Ровно год и один день назад я вышел с избирательного участка. Сходил на выборы и проголосовал за всех участников разом — так, чтобы никому не было обидно. Тем более, это было еще и честно: все участники мне нравились примерно одинаково. Потом был митинг на Пушкинской, и Удальцов пытался поселиться в неработающем фонтане, безрезультатно. А где-то рядом плакал Путин, говорят, от счастья.
А теперь все подводят итоги. Перечисляют принятые новой Думой законы. Считают тех, кто в СИЗО, и тех, кто уже осужден. Гадают, какими бы словами описать складывающуюся политическую систему. Лезут за подсказками в классические труды иноземных политологов, разочарованно разводят руками. Прежде, бывало, идейки подкидывали из Кремля — придумают себе какую-нибудь, например, «суверенную демократию», а ты издевайся над уродливой девочкой в меру таланта. Теперь Кремль на подачки скуп, а своими силами правильное слово найти не получается.
И конечно, это все важные события. Можно раскладывать их, вспоминая, по полочкам, благо, есть что вспомнить. Длинные постановочные суды с прекрасными формулировками обвинительных заключений. Православных активистов, безнаказанно бьющих на улицах женщин и срывающих одежду с прохожих. Внезапные просветления: чиновники-то, оказывается, воруют! Представляете себе? Ну, кто бы мог подумать! А Сочи, Сочи, нет, вы слышали, Сочи — это субтропики. Там, наверное, все-таки не очень просто будет провести зимнюю олимпиаду. По крайней мере, дорого.
И уголовные дела по материалам телепередач можно вспомнить, и кабинетные рокировки, и слухи об очередном конфликте кремлевских башен (тоже ведь — каменные, а ссорятся), и неуклюжие обидные слова чиновников, и кучу всего другого. Вплоть до позорной свистопляски вокруг сирот, до сих пор длящейся.
Насыщенный получился год.
Наверное, все это называется как-нибудь. Но я не хочу погружаться в спор о терминах. Во-первых, спор такой, как учили многие древние, заведомо бесперспективен, во-вторых, и у меня тоже нет подходящего слова. Ограничусь эмоцией.
Вот, прошел год, очевидно, многое поменялось, может быть, страна стала другой. Обрела то есть новые качества. И какие же чувства это все вызывает? Вернее, чувств-то всегда в избытке, всех не перечесть, но хочется поймать основные.

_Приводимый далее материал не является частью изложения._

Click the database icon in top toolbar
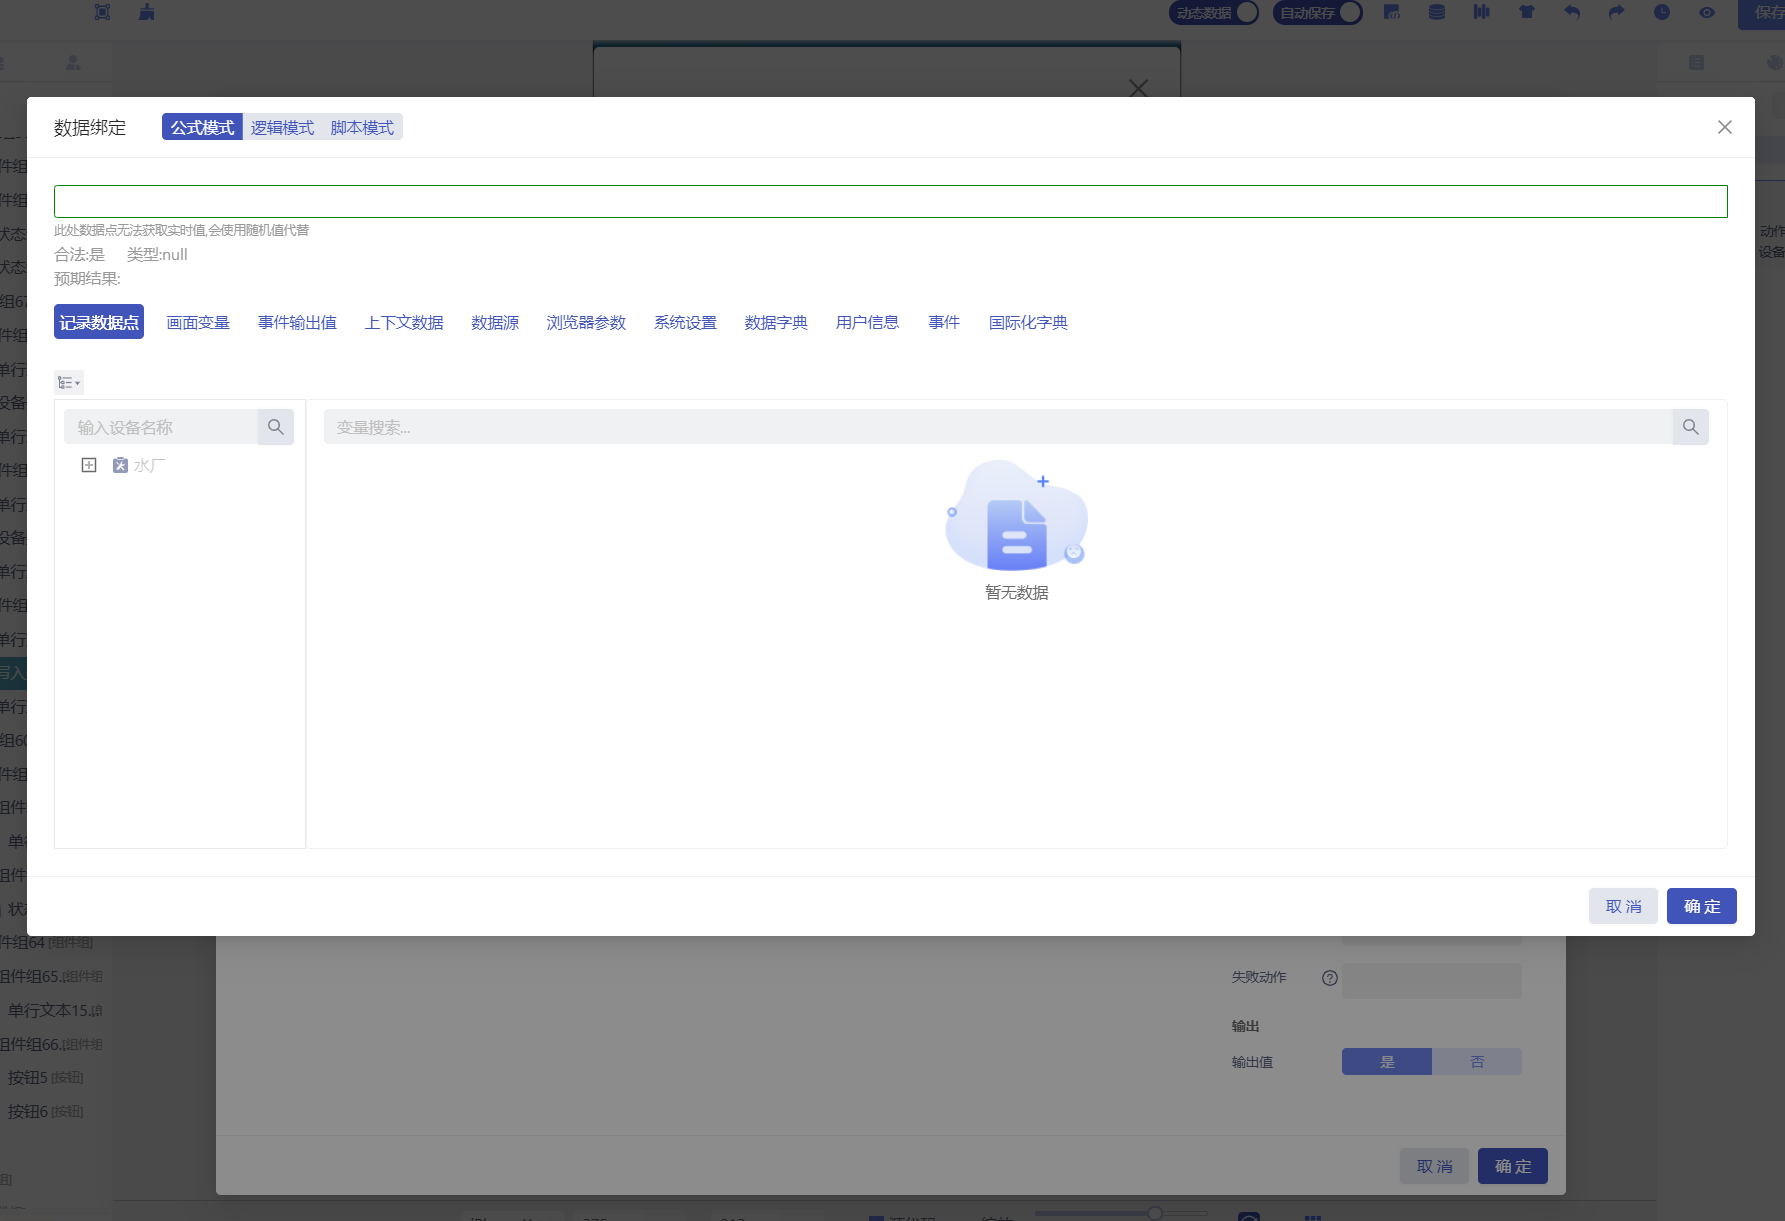 click(1437, 13)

И знаете что: это не возмущение, не праведный гнев. Добра этого много в блогах и газетах, но, кажется, здесь, скорее, работает инерция. Главное — какая-то серая вера в неизбежность происходящего. Или в его неизменность. Может быть, это одно и то же.
Столько всего произошло, происходит, продолжит происходить, по крайней мере, нет оснований предполагать, что не продолжит, что утрачивается сама возможность относиться к этому хоть как-то. Не может человек испытывать гнев и возмущение три раза в день. После еды. По назначению врача.
Весь этот бесконечный поток событий слипся в какой-то тяжелый ком, ком давит на мозги тем, кто пытается происходящее осмысливать. И в этом, конечно, победа Путина. Как-то так у него получилось убедить всех, то есть буквально всех, включая и тех, кто желал бы другого, — что он надолго. Что здесь всегда все будет как-то так. Детали могут и будут меняться — новые суды, новые нелепые запреты, новая патриотическая трескотень из всех электрических приборов, новые разоблаченные коррупционеры, коррупционеры, занимающие место разоблаченных коррупционеров, новое, новое и новое, в котором не будет ничего нового. Потому что сама возможность изменений исключена.
Отличное тому свидетельство, кстати, что самый модный предмет для споров, не первый уже месяц — как бы нам еще позамысловатей почтить память серийного убийцы, который ровно 60 лет назад издох.